Anselm Kiefer, das ist Bedeutungsschwere auf Leinwand. Manchmal hinreißend anspielungsreich, manchmal nahe am Kunstgewerbe. Wofür ich ihn aber uneingeschränkt schätze: seine Auseinandersetzung mit der deutschen Kultur. Deutschland, das ist bei ihm das Land der Dichter und Denker – und das Schindluder, das mit diesem Slogan getrieben wurde. 1969 reiste Kiefer durch Europa und fotografierte sich immer in derselben Pose: frontal mit Hitlergruß. Joseph Beuys erkannte sofort, hier nimmt jemand stellvertretend eine Bürde auf sich. Und außerdem sei der Mann einfach nicht zackig genug, um ein Nazi zu sein. Damals hatte Kiefers Zugriff noch etwas von einer Wurzelbehandlung, schmerzhaft, aber nötig. Heute geht er vorsichtiger mit seinen Betrachterinnen und Betrachtern um. Für die Ausstellung im Franz-Marc-Museum in Kochel haben Schriftstellerinnen und Schriftsteller Texte zu den Vitrinen von Kiefer geschaffen.

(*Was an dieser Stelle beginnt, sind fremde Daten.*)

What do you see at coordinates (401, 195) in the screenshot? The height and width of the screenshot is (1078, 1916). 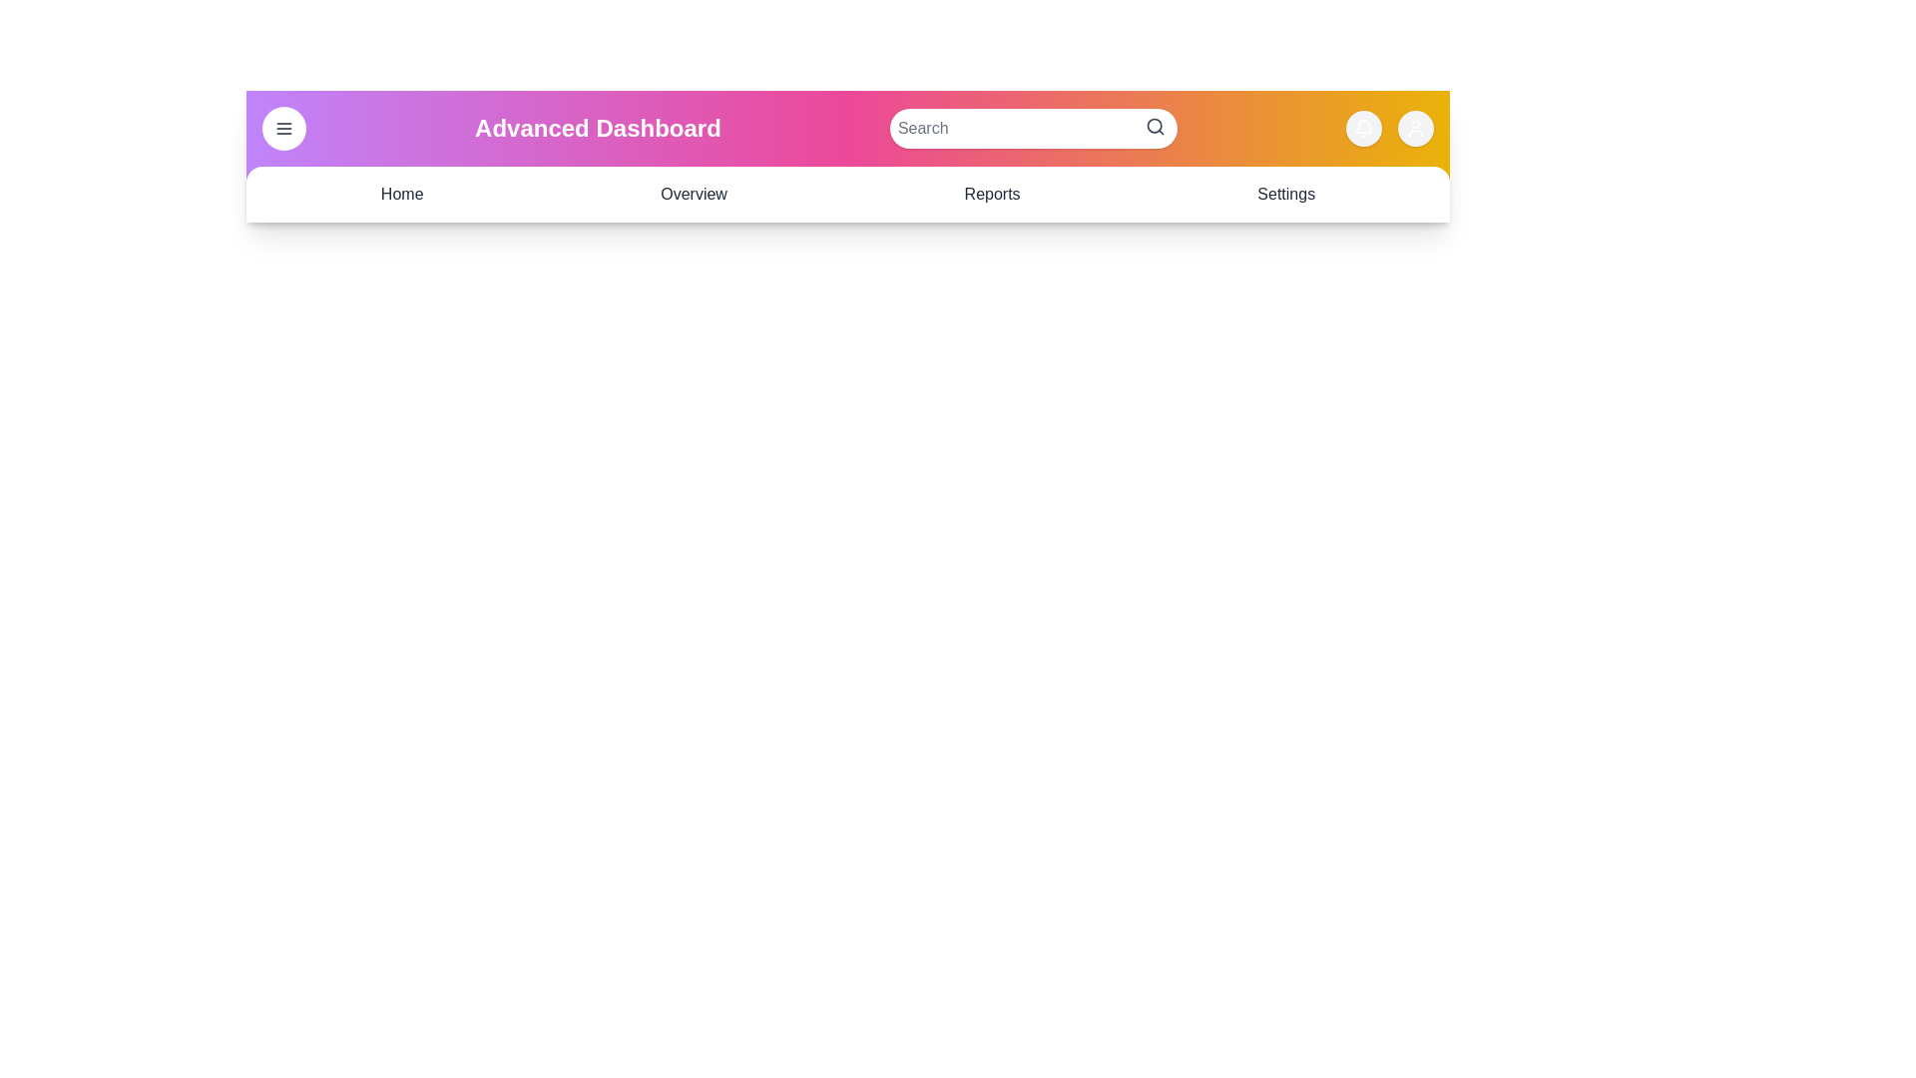 I see `the navigation link Home to see the hover effect` at bounding box center [401, 195].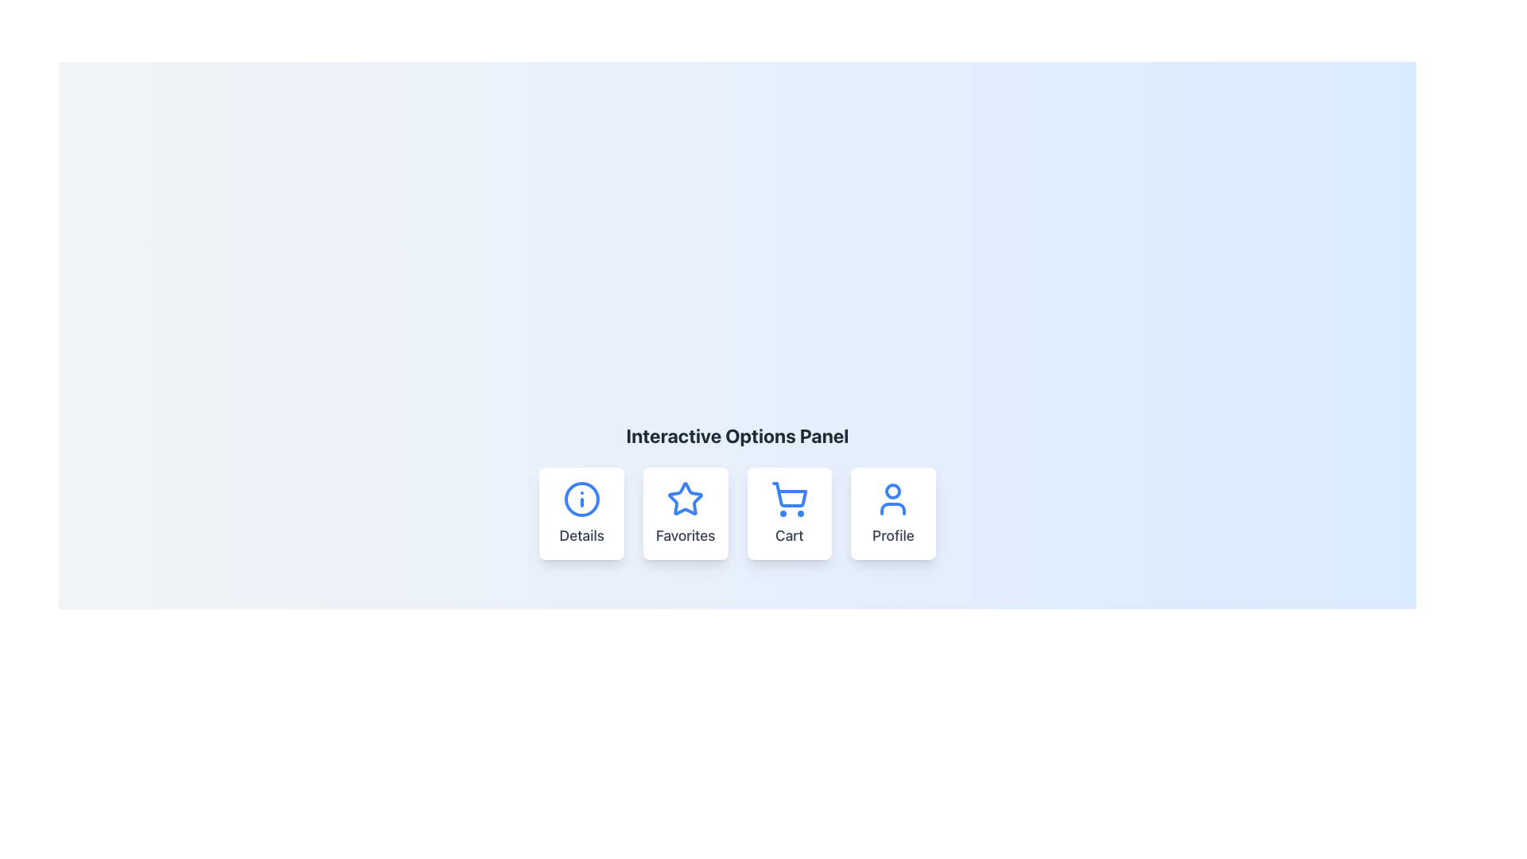 The image size is (1527, 859). I want to click on the blue outlined user profile SVG icon located in the bottom-right of the interactive options panel, so click(893, 499).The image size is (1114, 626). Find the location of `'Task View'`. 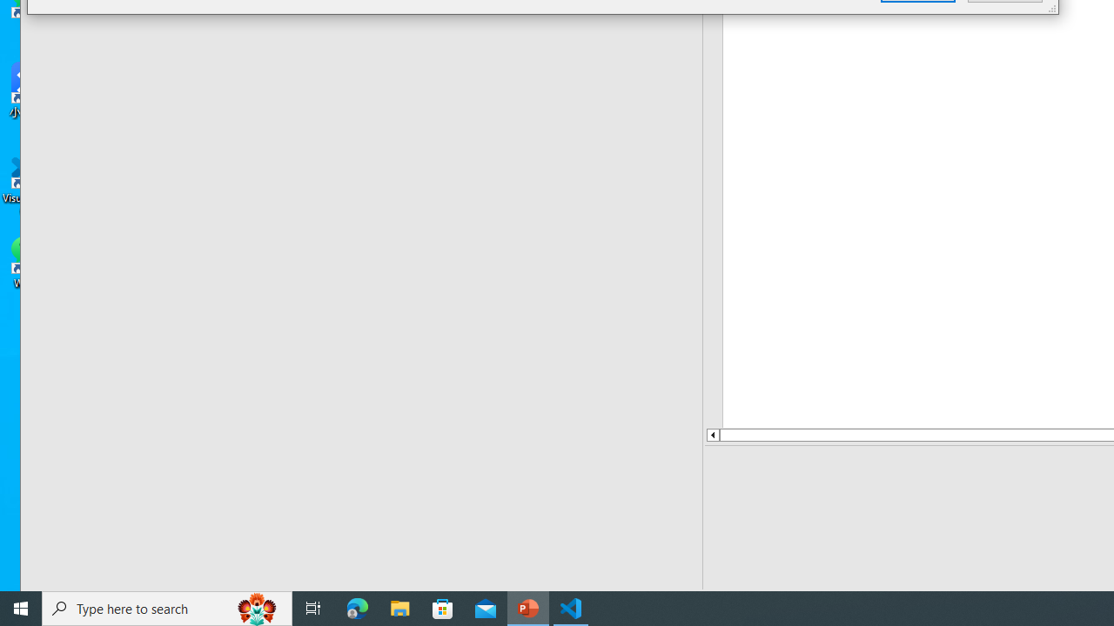

'Task View' is located at coordinates (312, 607).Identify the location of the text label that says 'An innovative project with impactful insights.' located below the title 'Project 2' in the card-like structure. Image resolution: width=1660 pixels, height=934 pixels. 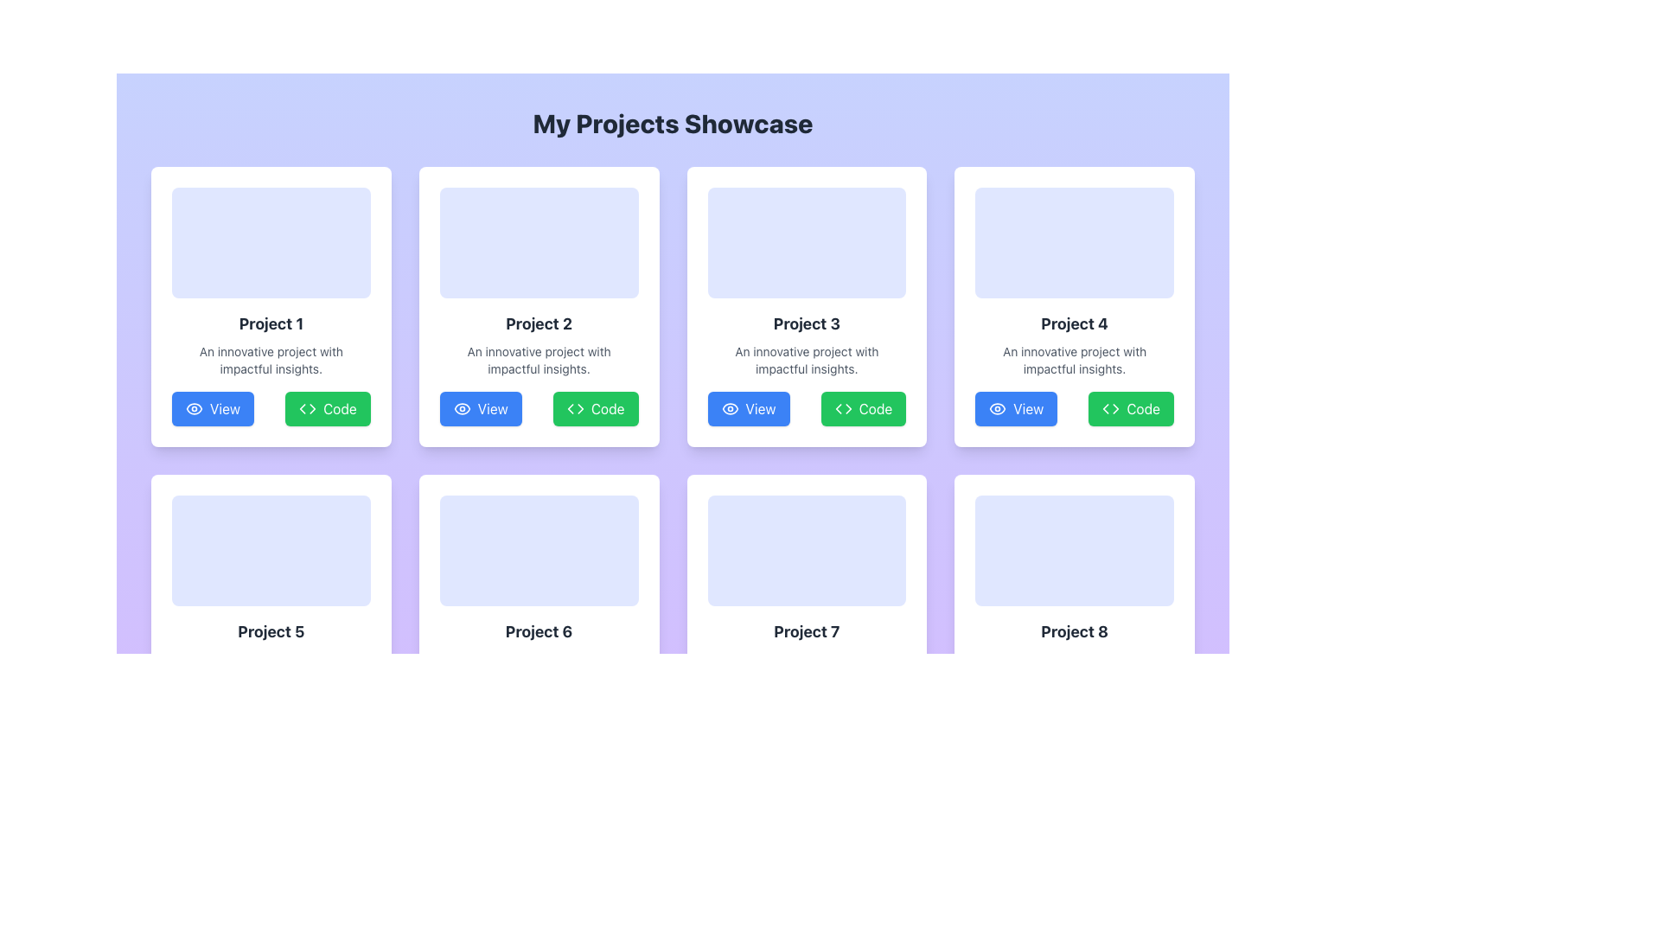
(538, 359).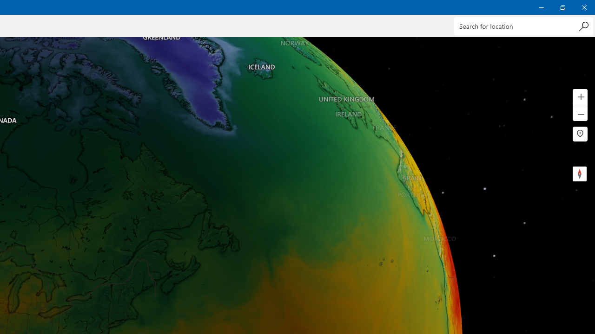 The width and height of the screenshot is (595, 334). Describe the element at coordinates (583, 7) in the screenshot. I see `'Close Weather'` at that location.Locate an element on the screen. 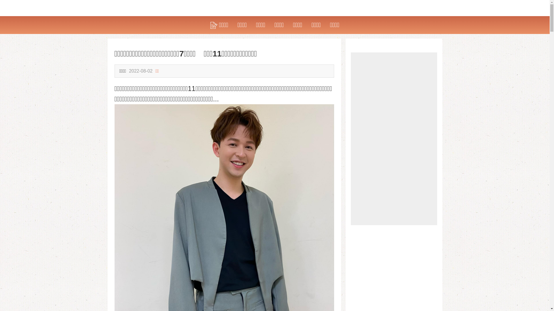 Image resolution: width=554 pixels, height=311 pixels. 'Advertisement' is located at coordinates (394, 139).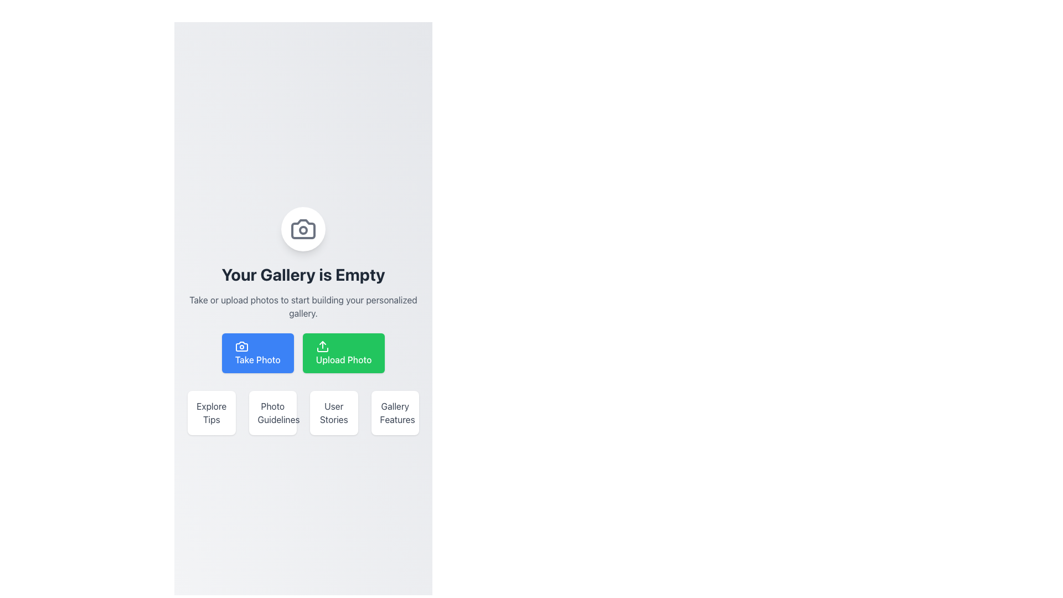  What do you see at coordinates (212, 412) in the screenshot?
I see `the 'Explore Tips' text element within the first card of the grid layout to trigger the hover effect` at bounding box center [212, 412].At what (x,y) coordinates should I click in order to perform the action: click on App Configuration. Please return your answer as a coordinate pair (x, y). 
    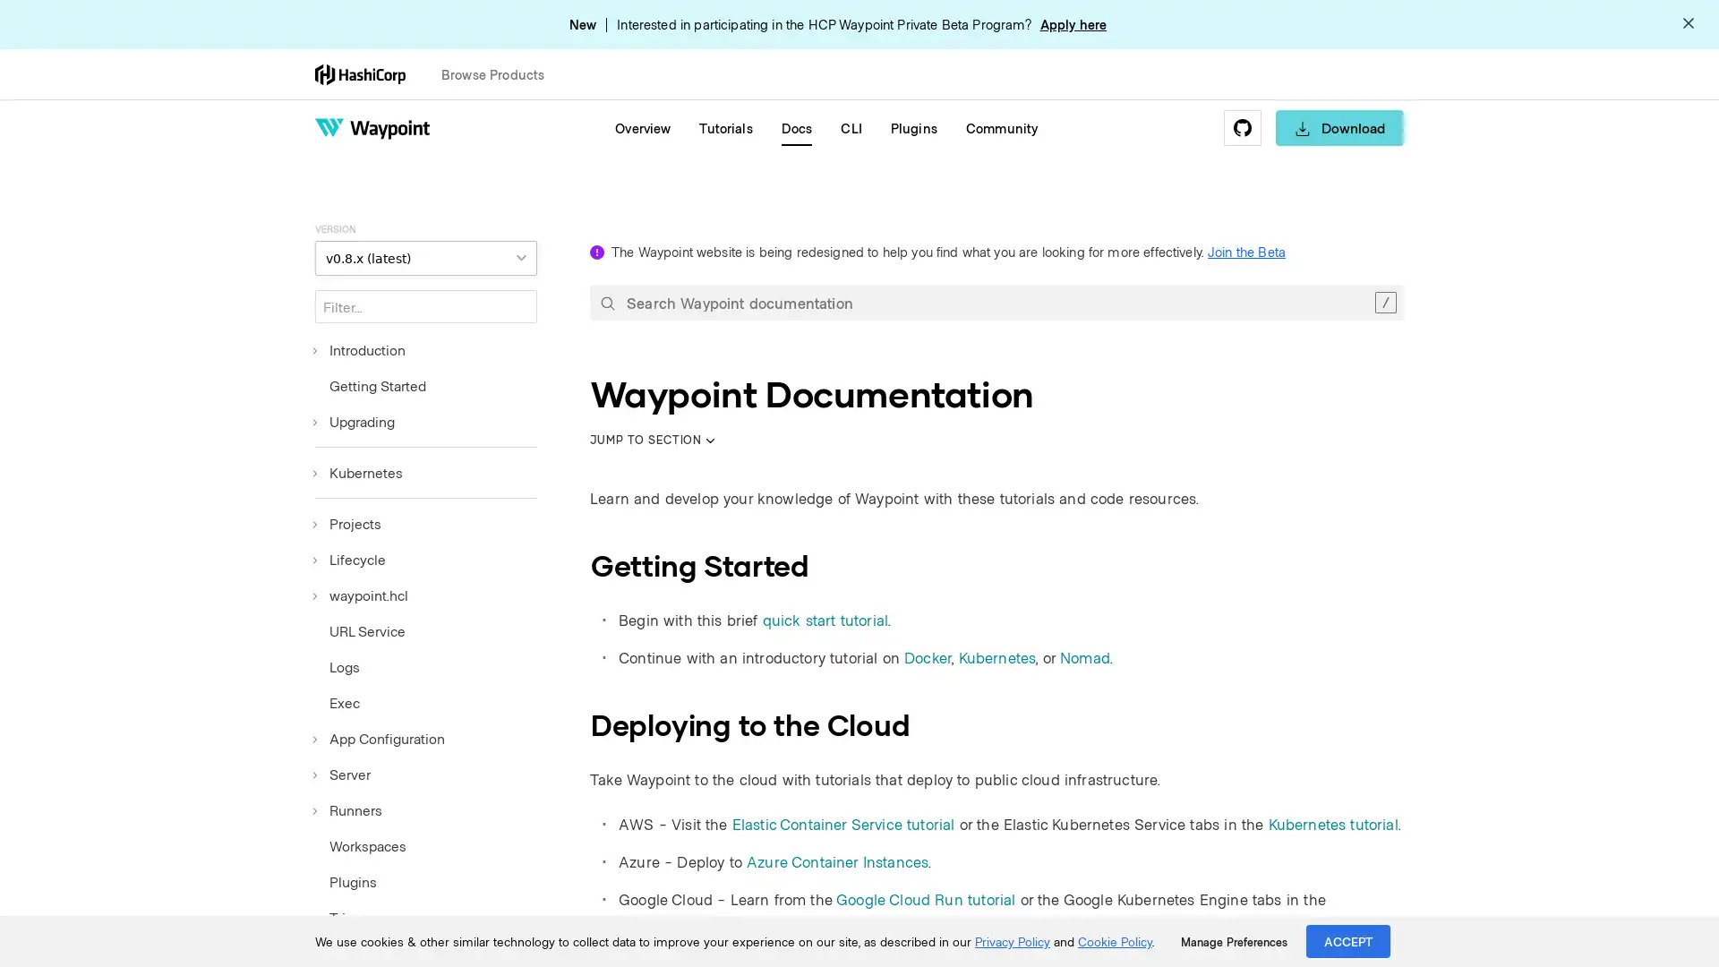
    Looking at the image, I should click on (379, 739).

Die Ausstellung "Anselm Kiefer. Opus Magnum" im Franz Marc Museum Kochel läuft noch bis zum 6. Juni.

Hitler würde toben: Art Brut im Haus der Kunst

Ein toller Scoop: Kunst von Menschen mit geistiger Behinderung im Haus der Kunst auszustellen. Hitler selbst hat sich in die Planung des Baus eingemischt und ließ es sich nicht nehmen, das neue Museum zu eröffnen. Wenige 100 Meter weiter zeigten die Nationalsozialisten die Ausstellung "Entartete Kunst" – und verglichen Werke der Moderne mit den Hervorbringungen von Geisteskranken. Umso schöner, wenn jetzt die drei Preisträger des Euward-Preises für Menschen mit geistiger Behinderung hier ausgestellt werden: Der Schweizer Felix Brenner, der Kölner Andreas Maus und der chinesisch-niederländische Zeichner Kar Hang Mui. Wenn im Gebäude noch ein Rest vom braunen Mief hängen sollte, diese drei werden ihn endgültig vertreiben.

Die Öffnung der Häuser ist abhängig von den Inzidenzzahlen. Bitte informieren Sie sich vorab auf den Homepages der Museen, ob die Ausstellungen wirklich geöffnet sind.